The Thought Police presumably encountered Thought Criminals with at least some regularity. At a minimum, there were a fair number of people imprisoned at the Ministry of Love. With that said, how did they prevent themselves from becoming Thought Criminals too (given that they probably would've had to interact with whatever made the individuals thought criminals to begin with)?
They don't because they don't need to.
Neither in 1984 or in Orwell's memoirs are the inner workings of the Thought Police described in detail. Aside from stray comments about the selection of new agents, or how the upper classes would grow ever more fanatic in spite of their greater knowledge, it's unclear if the Thought Police would police their own ranks differently from that of the masses.
(Un)fortunately, we can look to the GRU former Soviet Union for a possible, clearer answer.
As Victor Suvorov in Aquarium relates:
That's it over there . . .' Grey-hair points to a fat square chimney, no more than ten metres high, built on top of a flat asphalt roof. The black roof floats among the greenery of the lilac bushes like a raft in the ocean or an oldfashioned battleship, sitting low in the water with its funnel quite out of proportion. A thin transparent smoke is rising from the chimney. 'Is that someone leaving the organization?' 'No.' Grey-hair laughs. 'The chimney is not only our way out; it is also a source of energy for us and the guardian of our secrets. At the moment they are simply burning secret papers. It's better, you know, to burn them than to keep them. When somebody leaves the organization the smoke is not like this; it is dense and oily. If you join the organization you too will one day rise into the sky through that chimney. But that's not what we're here for now. The organization is giving you a last chance to change your mind, a final opportunity to consider your choice. And to give you something to think about, I'll show you a film. Sit down.'
For most of the Cold War, the GRU operated out of Soviet Embassies in the West. Despite their numbers, the GRU was aware that the allure of the surrounding societies would eventually seduce at least few of its members.

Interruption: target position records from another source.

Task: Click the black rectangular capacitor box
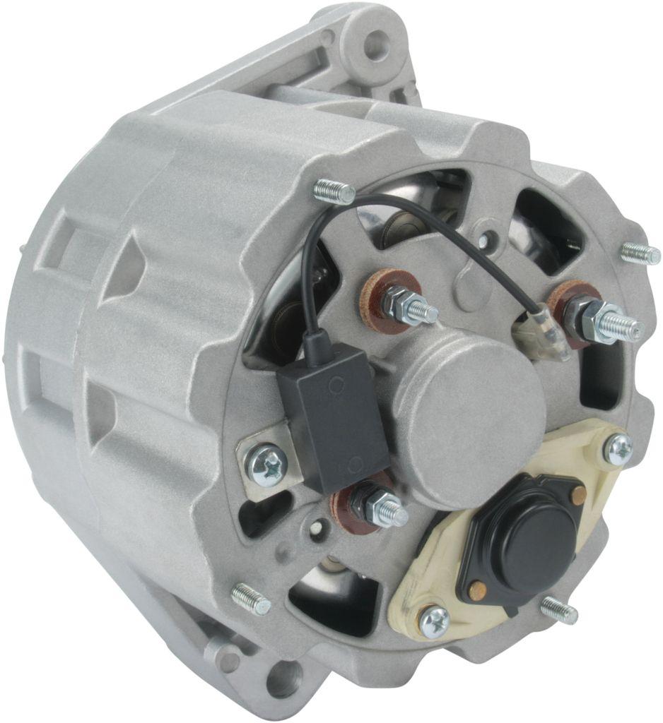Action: tap(332, 417)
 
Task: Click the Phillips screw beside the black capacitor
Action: tap(269, 464)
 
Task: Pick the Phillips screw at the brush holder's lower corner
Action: tap(434, 621)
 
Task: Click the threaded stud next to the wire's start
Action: tap(334, 191)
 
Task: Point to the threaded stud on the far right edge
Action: tap(640, 253)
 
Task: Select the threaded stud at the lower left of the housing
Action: tap(252, 598)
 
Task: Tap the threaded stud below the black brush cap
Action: tap(559, 609)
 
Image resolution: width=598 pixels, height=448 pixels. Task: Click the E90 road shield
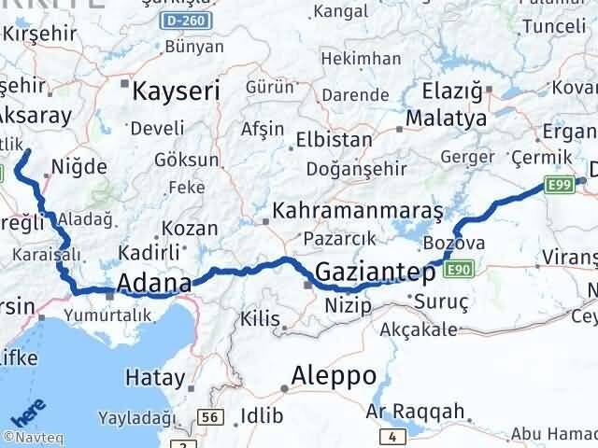pyautogui.click(x=458, y=271)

So, instead of focusing on the beginning of betrayals (thought-crime), which would have been extremely costly and a poor use of resources (imagine surveilling your own surveillance everyday), the GRU instead focuses mainly on the end: first, by stating that all GRU officers will be cremated, and, second, betrayal simply moves that timeline up.
This means the organization expects a tiny percentage of its agents to go rogue and makes explicit the procedures to deal with it, to its agents
In Aquarium, unreliable or poorly performing agents are immediately sedated and shipped back on a plane to Moscow by their own comrades. Suvorov himself who assisted in said procedure narrowly escapes his own procedure towards the end.
In the context of 1984, we can say that the Thought Police will be generally more vigilant and more strict about what constitutes betrayal. Nonetheless, they will fundamentally approach it as the GRU did:
Betrayal will happen, and when it does, make sure the members of organization follow procedure: light the traitors on fire.
An Outer Party member has been told to believe that the Party is advancing the common good, and believes that this is what the Party should be doing. If he comes to believe that the Party, far from advancing the common good, is actually the chief obstacle to that desideratum, he becomes a threat to the Party.
On the other hand, a Thought Police apparatchik already knows that it's really all about power, and is perfectly happy with that, because in some way he's cashing in on that situation and could not care less about the common good. His disillusionment is not a threat to the Party because his loyalty does not depend on the illusion.